I have been working on logits for a while for which I need to use the built-in exp() function. This seems to be running slower for a large matrix compared to using a for loop with smaller chunks of the same matrix.
In Matlab documentation and several other forms, it is always recommended to vectorize the code in order to speed it up. But this doesn't seem to be the case here.
n = 32;
rows = 50000;
cols = 32;
a = rand(n*rows, cols);
b = rand(rows, cols);
% in a loop
tic
for i=1:n
d = exp(b);
end
toc
% big matrix
tic
d = exp(a);
toc
I expected the first tic-toc to be slower than the second. But the output I got was as follows:
Elapsed time is 0.335781 seconds.
Elapsed time is 0.390191 seconds.
Any idea as to why this is the case would be helpful.

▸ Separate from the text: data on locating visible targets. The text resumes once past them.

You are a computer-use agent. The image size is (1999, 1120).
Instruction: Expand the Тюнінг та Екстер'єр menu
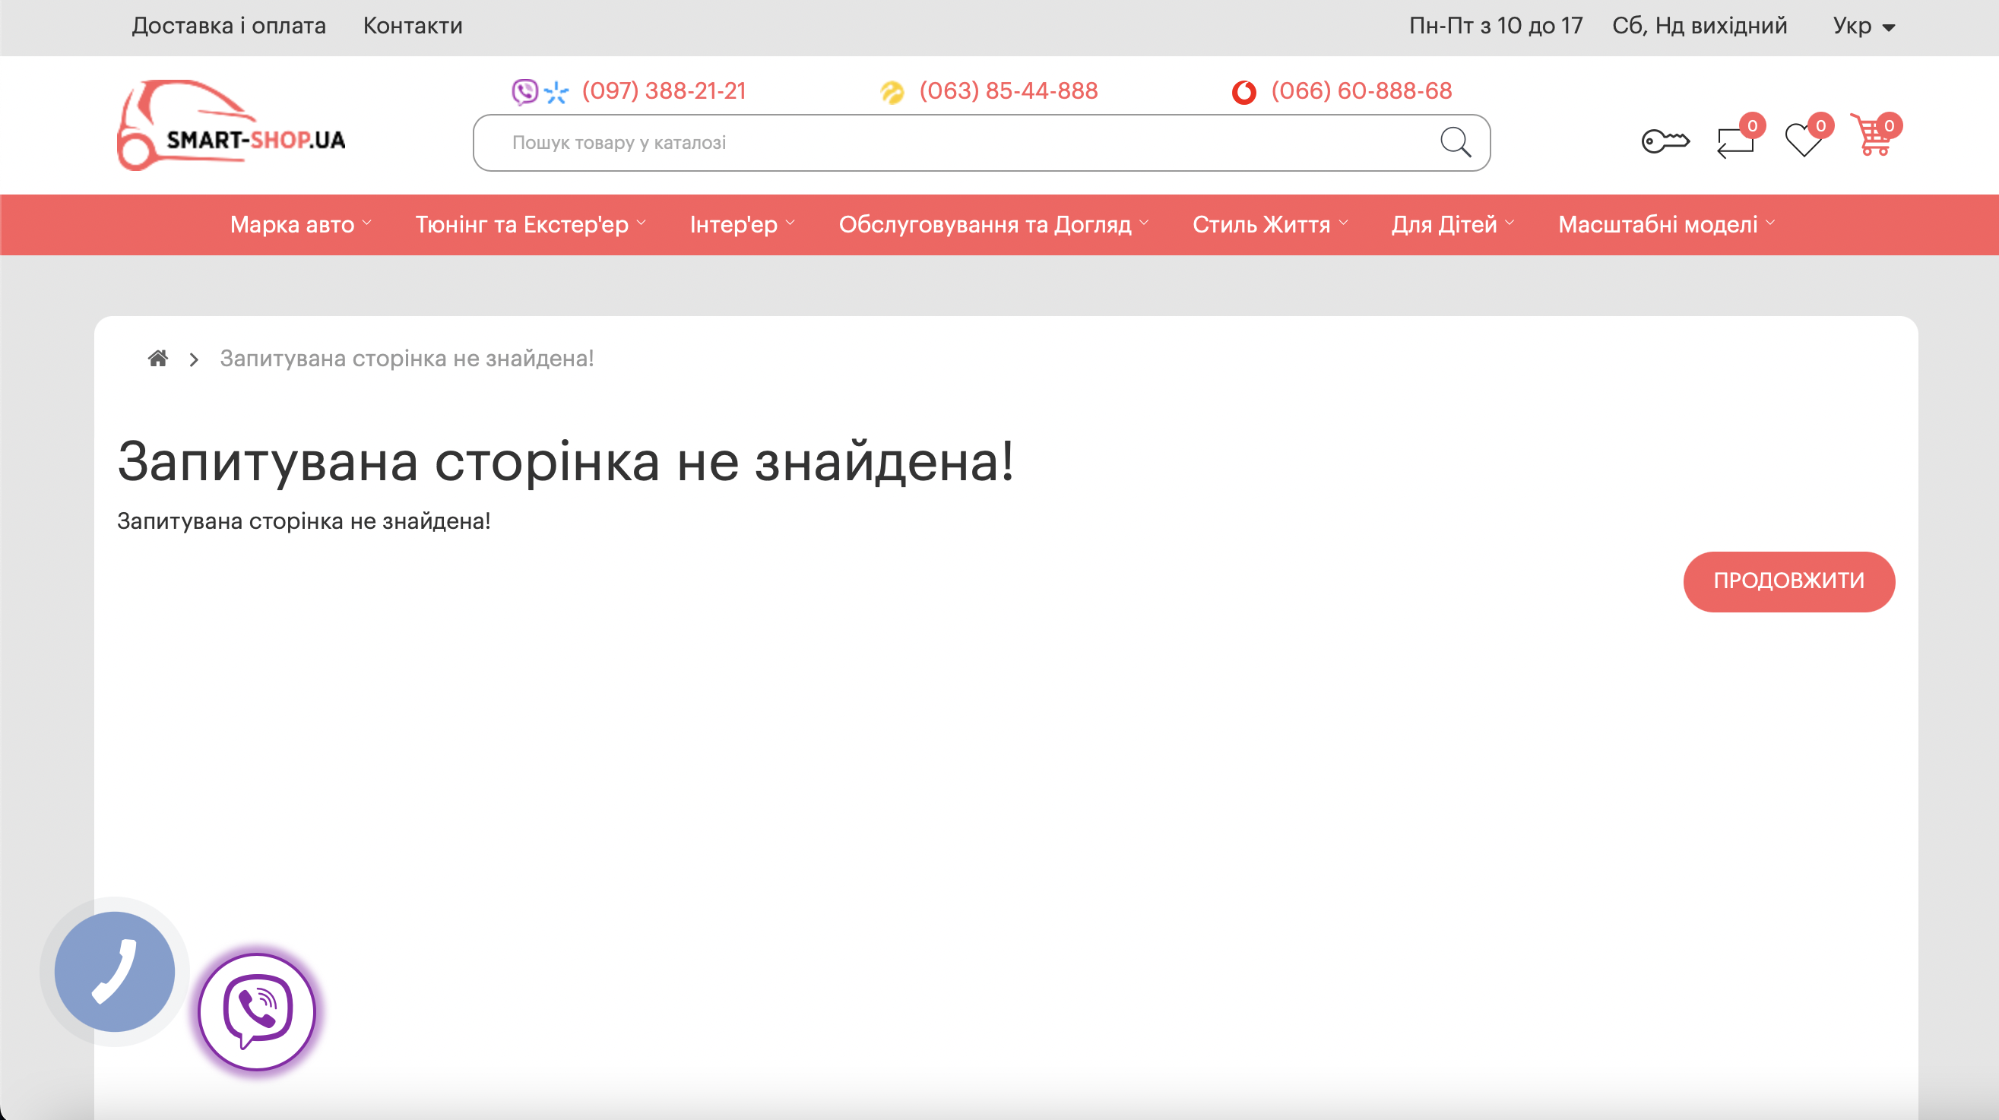530,225
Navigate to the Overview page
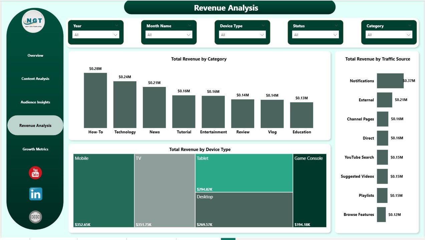425x240 pixels. [35, 55]
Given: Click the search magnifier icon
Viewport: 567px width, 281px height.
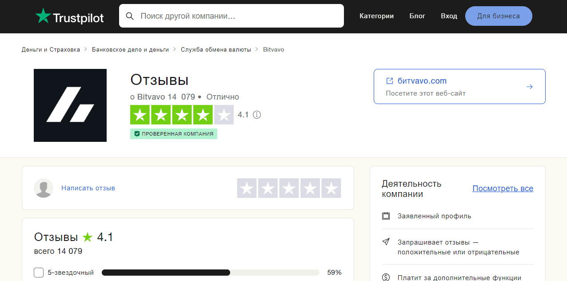Looking at the screenshot, I should coord(130,16).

Edit 1 Let's say I edit my code like this so as to use random values every time:
n = 32;
rows = 50000;
cols = 32;
% in a loop
tic
for i=1:n
d = exp(rand(rows, cols));
end
toc
% big matrix
tic
e = exp(rand(n*rows, cols));
toc
return
I still get:
Elapsed time is 0.745808 seconds.
Elapsed time is 0.847162 seconds.
You are not making a fair comparison: your "loop" case uses much less memory, reading the same smaller array many times, compared to the "big matrix" case that reads a much larger chunk of memory, and writes to a much larger chunk of memory. Reading from main memory is a bottleneck, and so being able to utilize the cache helps speed up the "loop" code.
This is a fairer comparison:
rows = 32*50000;
cols = 32;
a = rand(rows, cols);
% in a loop
tic
d = zeros(size(a));
for i=1:cols
d(:,i) = exp(a(:,i));
end
toc
% big matrix
tic
d = exp(a);
toc
I see (MATLAB R2019a Online):
Elapsed time is 0.208699 seconds.
Elapsed time is 0.140489 seconds.
So the loop is slower. But it is not all that much slower. Over the last 15 years or so MATLAB has been steadily improving their JIT. Before they introduced the JIT, the loop code would easily be ~100 times slower.

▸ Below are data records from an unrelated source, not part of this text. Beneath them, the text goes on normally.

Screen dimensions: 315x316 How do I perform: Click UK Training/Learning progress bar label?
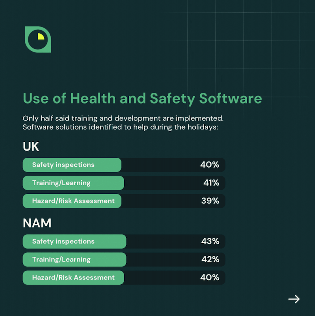coord(61,183)
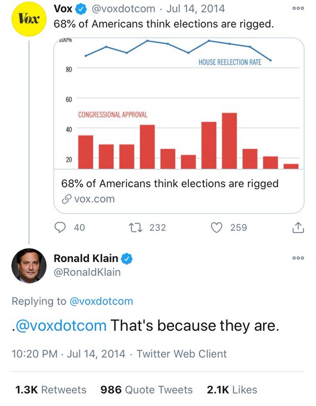Image resolution: width=316 pixels, height=406 pixels.
Task: View the 1.3K Retweets list
Action: coord(51,390)
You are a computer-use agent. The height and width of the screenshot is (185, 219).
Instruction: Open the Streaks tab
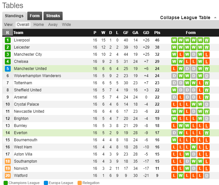[x=53, y=16]
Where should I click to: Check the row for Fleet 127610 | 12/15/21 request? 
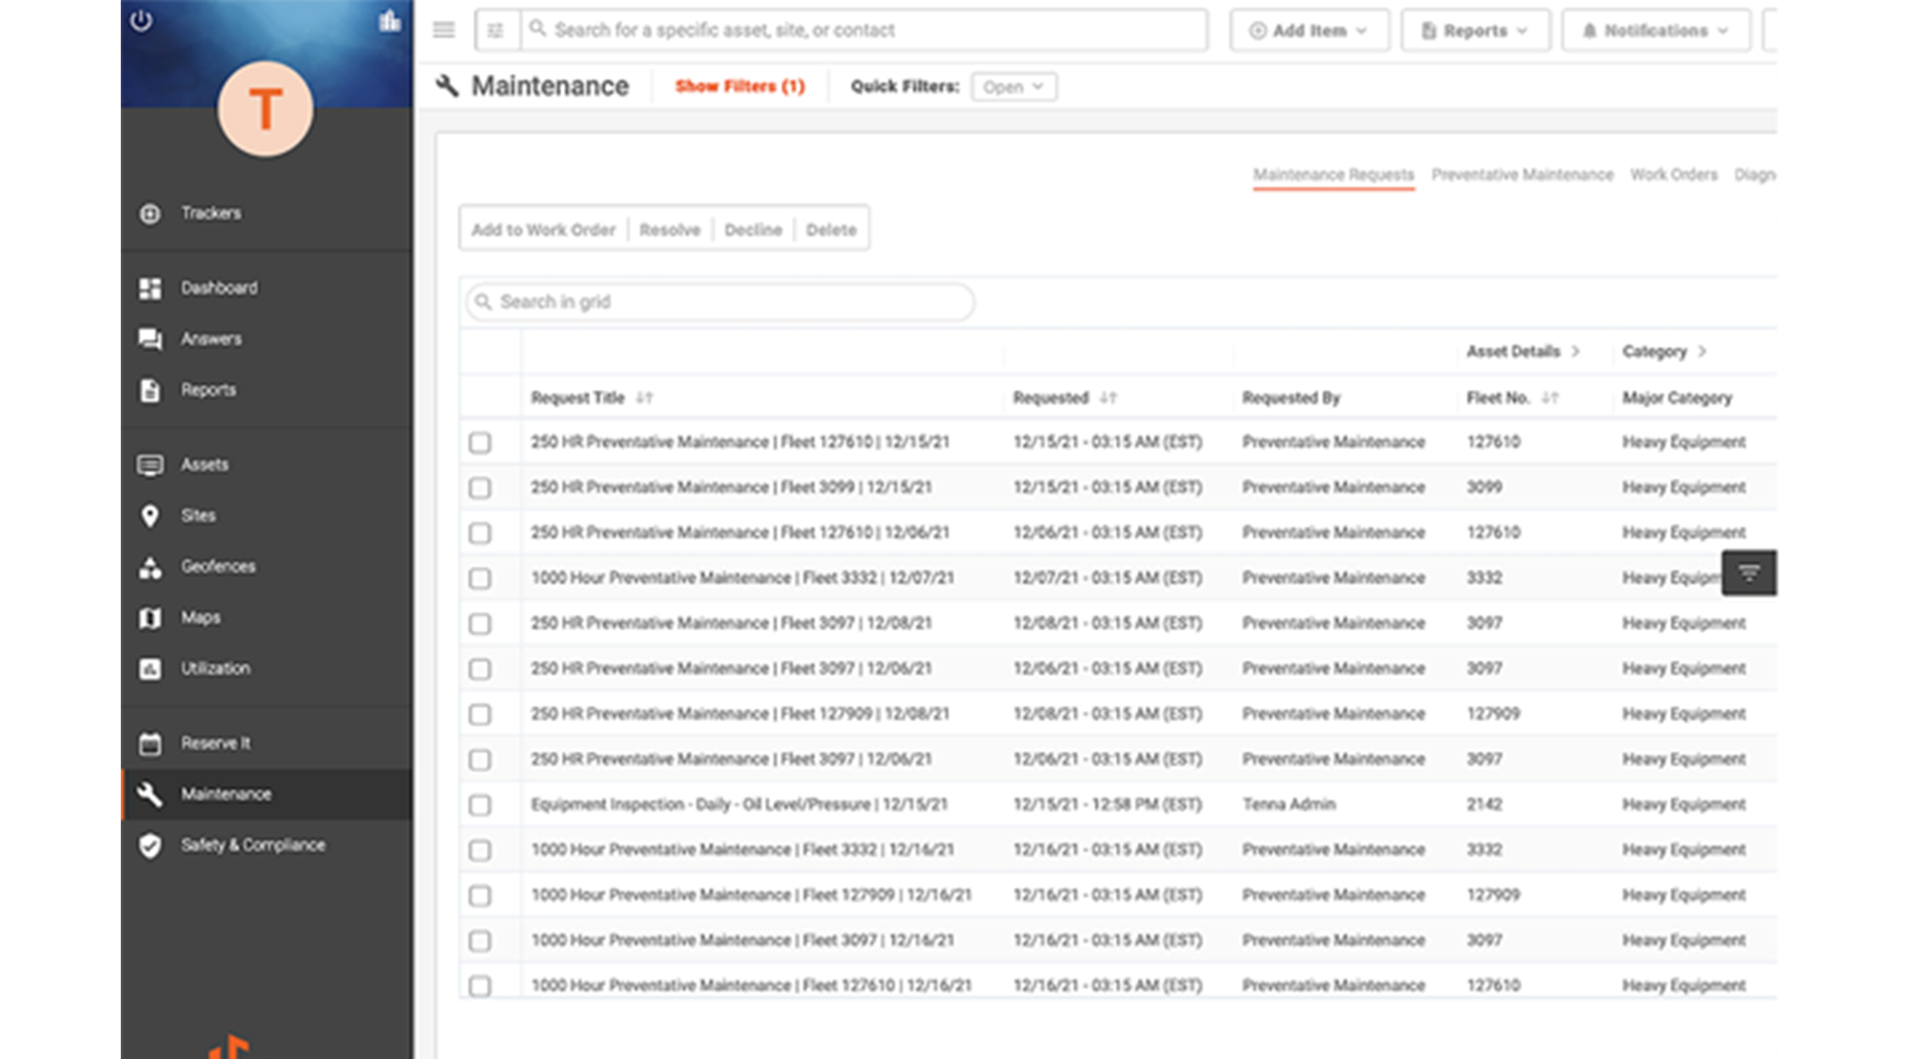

NB: Always make sure to run a timing script at least twice, discard the first timings. The first time you run some code, the JIT needs to compile it, increasing the measured timing.
Regarding Edit 1:
Here you are still dealing with smaller arrays in the "loop" case. Not much changes, except that you've moved the rand
call inside the loop. Temporary memory is re-used.